Quem está começando pode fazer uma versão modificada, mantendo os joelhos apoiados no chão. Outra possibilidade é realizar a prancha com os braços apoiados em uma parede, mesa ou superfície elevada.

A duração deve ser definida de acordo com a capacidade individual. Manter a postura correta durante poucos segundos é mais importante do que permanecer por mais tempo com o corpo desalinhado.

Dead bug protege as costas e ativa o abdômen profundo

O segundo exercício destacado pela Harvard Health é o dead bug. O movimento é realizado com a pessoa deitada de costas, o que oferece maior apoio para a coluna e permite diferentes adaptações.

Segundo a instituição, o exercício trabalha os principais músculos abdominais, incluindo o transverso do abdômen, uma camada profunda que envolve a região central do corpo e funciona como uma espécie de cinta de estabilização.

Enquanto alguns abdominais se concentram principalmente no músculo reto abdominal, responsável pela aparência do chamado abdômen definido, o dead bug também ativa os músculos profundos responsáveis pela estabilidade da coluna.

Para começar, a pessoa deve deitar de costas, dobrar os joelhos e manter os pés apoiados no chão. Em seguida, deve contrair o abdômen sem prender a respiração.

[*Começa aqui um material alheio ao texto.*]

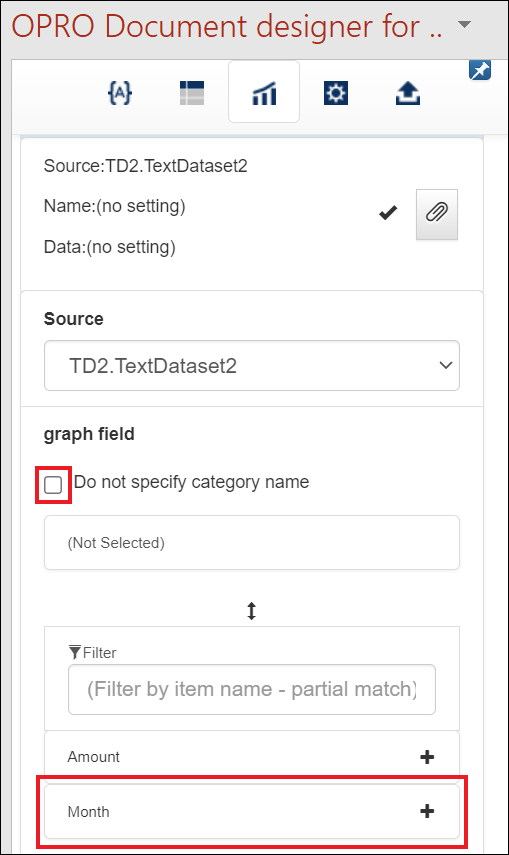The height and width of the screenshot is (855, 509).
Task: Switch to the table layout tab icon
Action: [x=192, y=93]
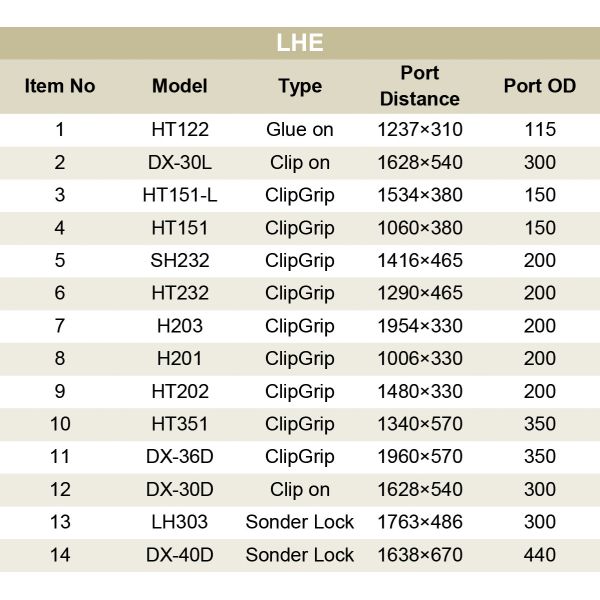600x600 pixels.
Task: Click the Type column header
Action: point(300,86)
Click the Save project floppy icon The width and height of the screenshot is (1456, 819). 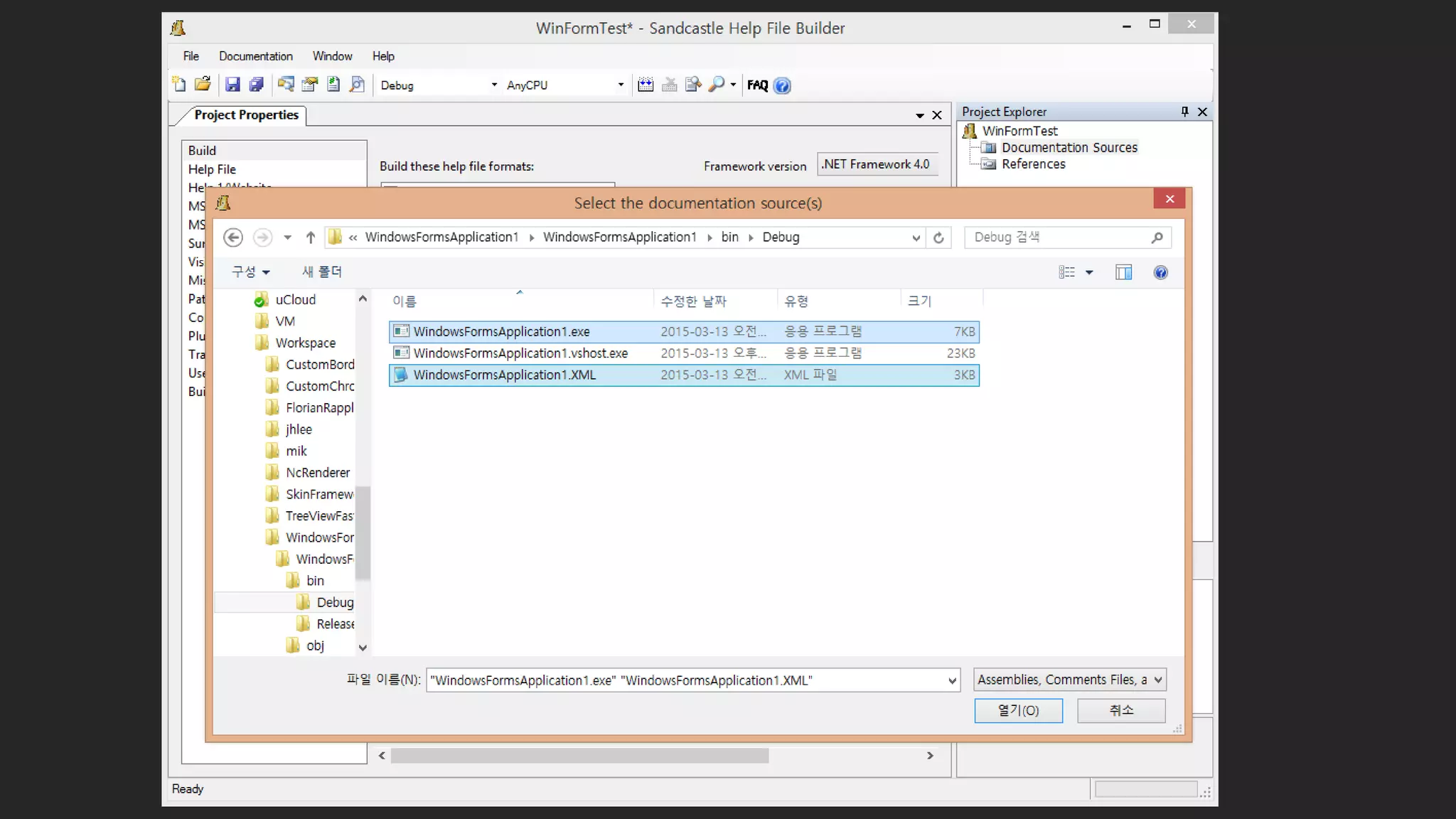pyautogui.click(x=232, y=85)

Depois, os braços são elevados em direção ao teto e as pernas são posicionadas com quadris e joelhos dobrados em aproximadamente 90 graus. O movimento consiste em estender lentamente uma perna enquanto o braço do lado oposto é levado para trás.

O braço e a perna retornam à posição inicial antes de o movimento ser repetido do outro lado. Durante toda a execução, o abdômen deve permanecer contraído e as costas não podem arquear ou se afastar excessivamente do apoio.

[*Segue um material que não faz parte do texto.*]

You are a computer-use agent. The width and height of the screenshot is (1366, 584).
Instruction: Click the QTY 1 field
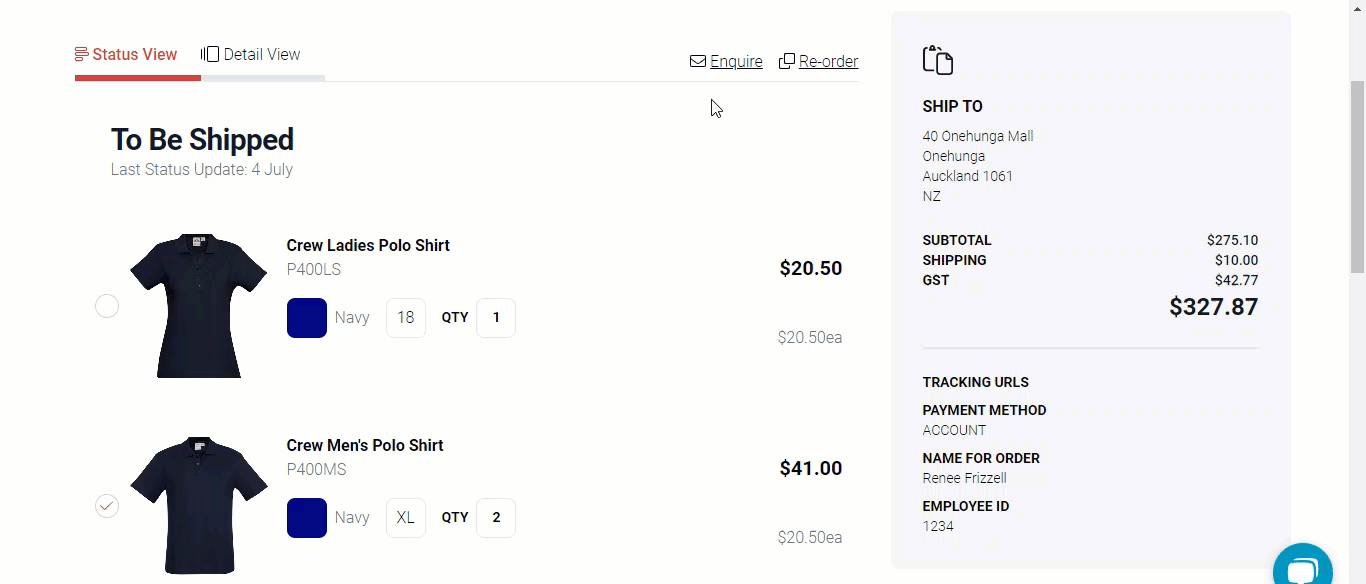pos(496,318)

A Harvard Health sugere de oito a 12 repetições, com uma a três séries, conforme o condicionamento. A qualidade do movimento deve ser priorizada, e a pessoa deve interromper a atividade caso sinta dor ou desconforto.

Para iniciantes, o exercício pode ser realizado mantendo os pés no chão e movimentando apenas os braços. Pessoas com dificuldade para deitar também podem fazer uma adaptação sentada em uma cadeira com encosto.

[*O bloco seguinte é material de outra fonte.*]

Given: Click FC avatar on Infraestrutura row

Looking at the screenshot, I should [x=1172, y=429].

Abdominais tradicionais exigem cautela

Movimentos como o abdominal tradicional e o crunch perderam espaço nas recomendações para o fortalecimento funcional do core, especialmente entre pessoas mais velhas.

Esses exercícios trabalham uma quantidade menor de músculos e podem provocar tensão no pescoço quando a pessoa utiliza as mãos para puxar a cabeça durante a subida.

Outro problema é a ativação intensa dos flexores do quadril. Esses músculos ligam a região das coxas à parte inferior da coluna. Quando ficam muito rígidos ou são excessivamente exigidos, podem aumentar a tensão sobre a lombar e contribuir para o aparecimento de desconforto.

Isso não significa que o abdominal tradicional seja proibido para todas as pessoas acima dos 50 anos. A recomendação é priorizar exercícios que distribuam melhor o esforço e sejam compatíveis com o condicionamento, a mobilidade e o histórico de saúde de cada indivíduo.

Fortalecimento vai além da estética 

Um core fortalecido oferece uma base mais estável para a movimentação dos braços e das pernas. Essa estabilidade pode facilitar tarefas como se abaixar, levantar de uma cadeira, alcançar objetos e carregar compras.

A Organização Mundial da Saúde recomenda que adultos mais velhos combinem atividades aeróbicas com exercícios de força. A entidade também orienta a inclusão de atividades voltadas ao equilíbrio e à capacidade funcional, especialmente para pessoas com mobilidade reduzida e maior risco de quedas.

Quem está sedentário deve começar com movimentos simples, poucas repetições e progressão gradual. Pessoas com dores nas costas ou nos quadris, histórico de cirurgia, limitações físicas ou doenças crônicas devem buscar orientação médica ou acompanhamento de um profissional de educação física antes de iniciar uma nova rotina.